▶ _TASK DESCRIPTION_
In the entries between the line containing "has width=639, height=1136." and the line containing "blue-gem-icon is located", inclusive, replace "screenshot" with "image" and change nothing else. Return only those lines, without the pictures.

▶ _DATA FOR THE TASK_
##########

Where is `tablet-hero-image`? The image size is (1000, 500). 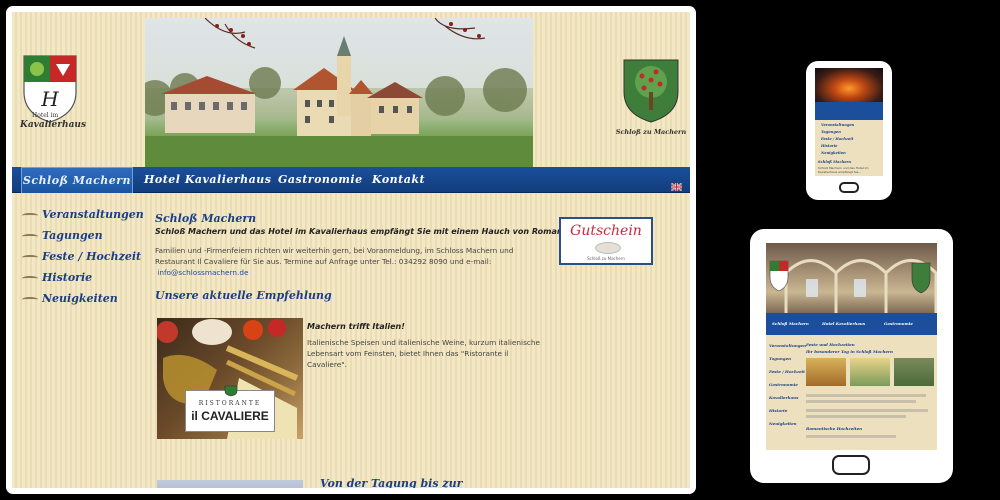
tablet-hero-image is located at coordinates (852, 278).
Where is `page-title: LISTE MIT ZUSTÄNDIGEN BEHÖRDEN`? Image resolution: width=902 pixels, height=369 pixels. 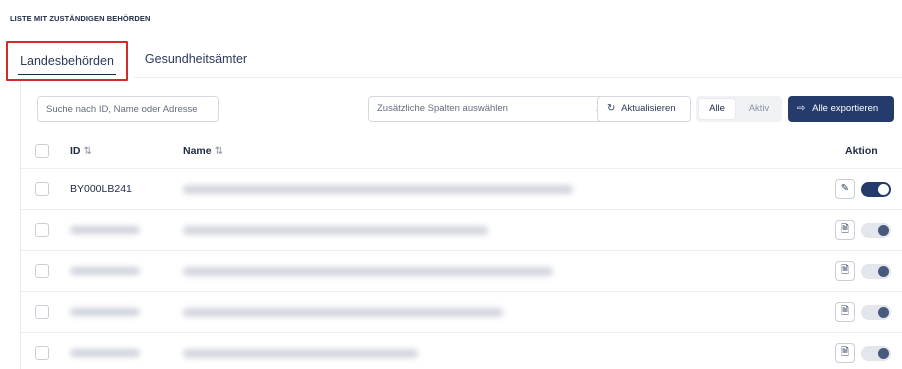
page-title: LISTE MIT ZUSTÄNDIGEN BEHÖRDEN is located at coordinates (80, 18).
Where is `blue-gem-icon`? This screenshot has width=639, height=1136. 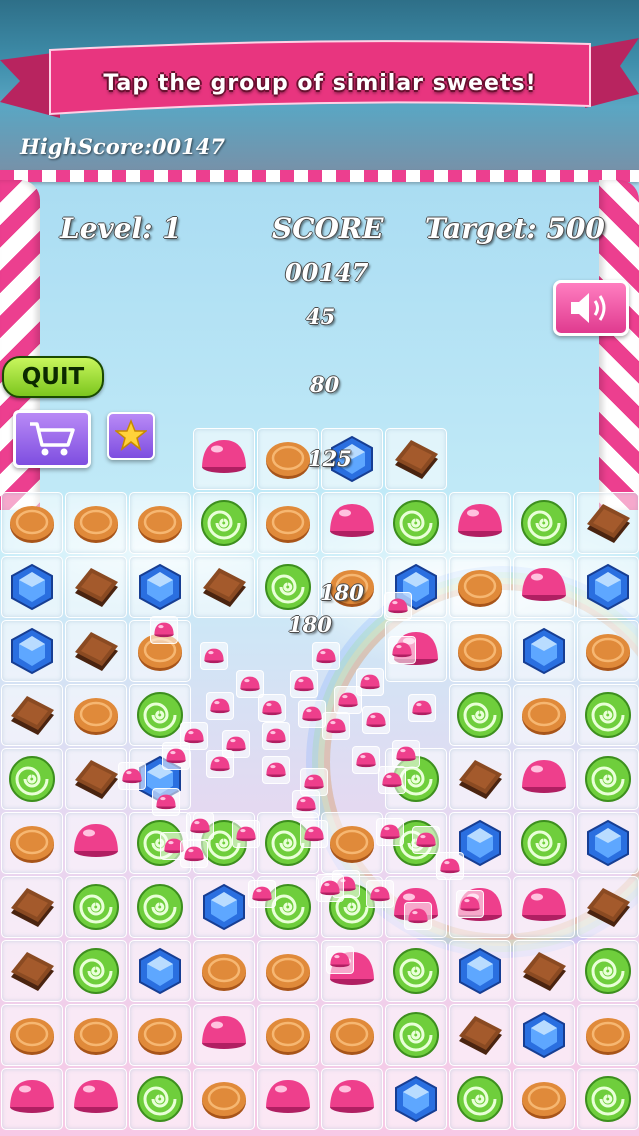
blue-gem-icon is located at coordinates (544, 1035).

##########

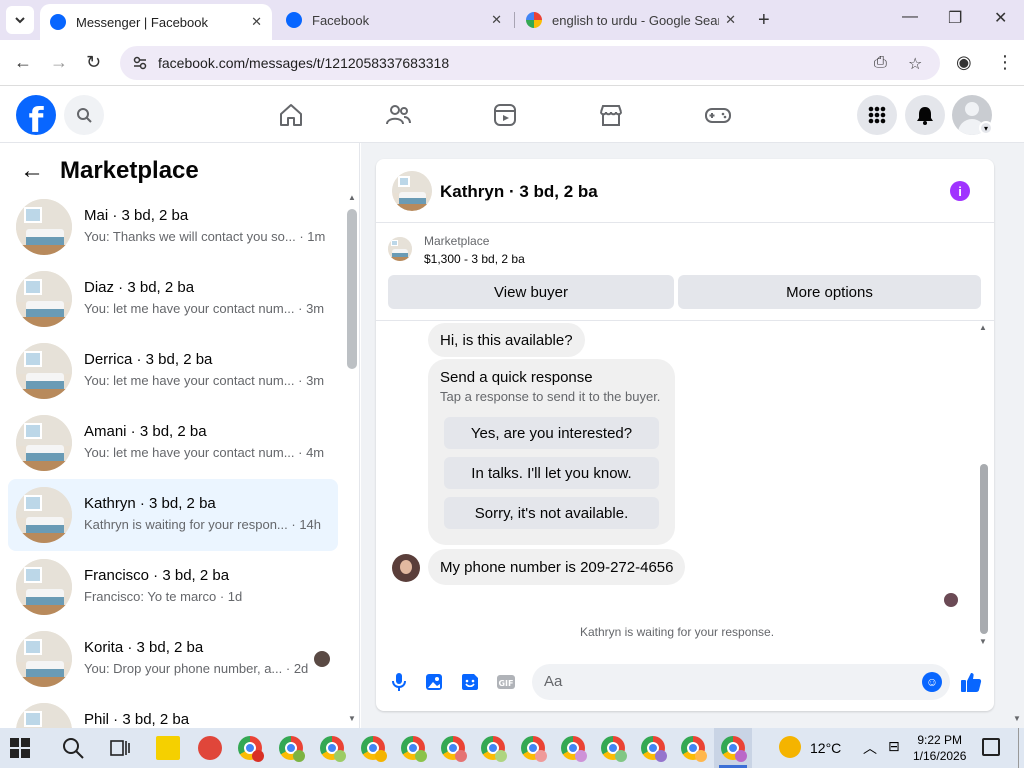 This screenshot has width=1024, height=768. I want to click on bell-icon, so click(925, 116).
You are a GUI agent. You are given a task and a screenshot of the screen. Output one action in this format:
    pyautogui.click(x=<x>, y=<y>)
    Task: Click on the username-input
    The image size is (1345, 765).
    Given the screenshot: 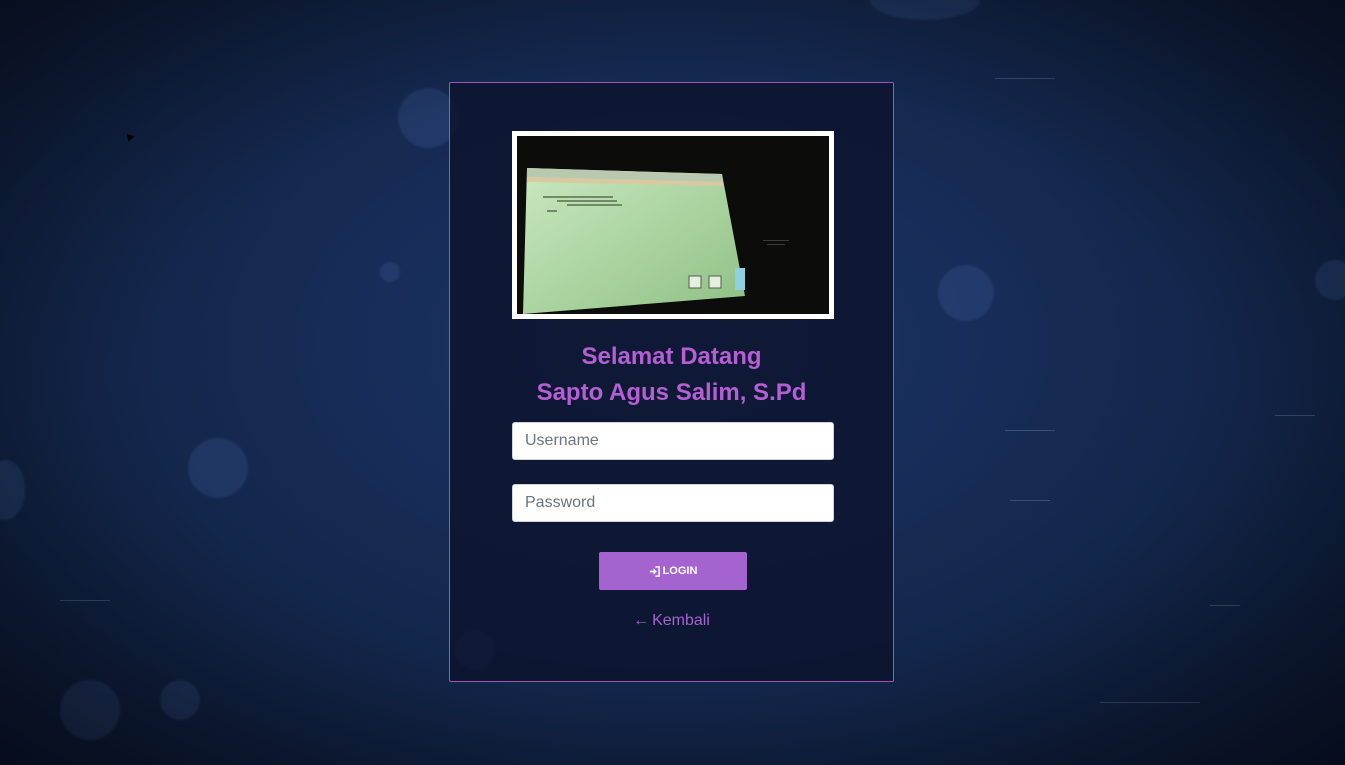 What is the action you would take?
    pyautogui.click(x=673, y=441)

##########

▶ _RESPONSE TO THE EXERCISE_
Where is `blue-gem-icon`? This image has width=639, height=1136. 
blue-gem-icon is located at coordinates (544, 1035).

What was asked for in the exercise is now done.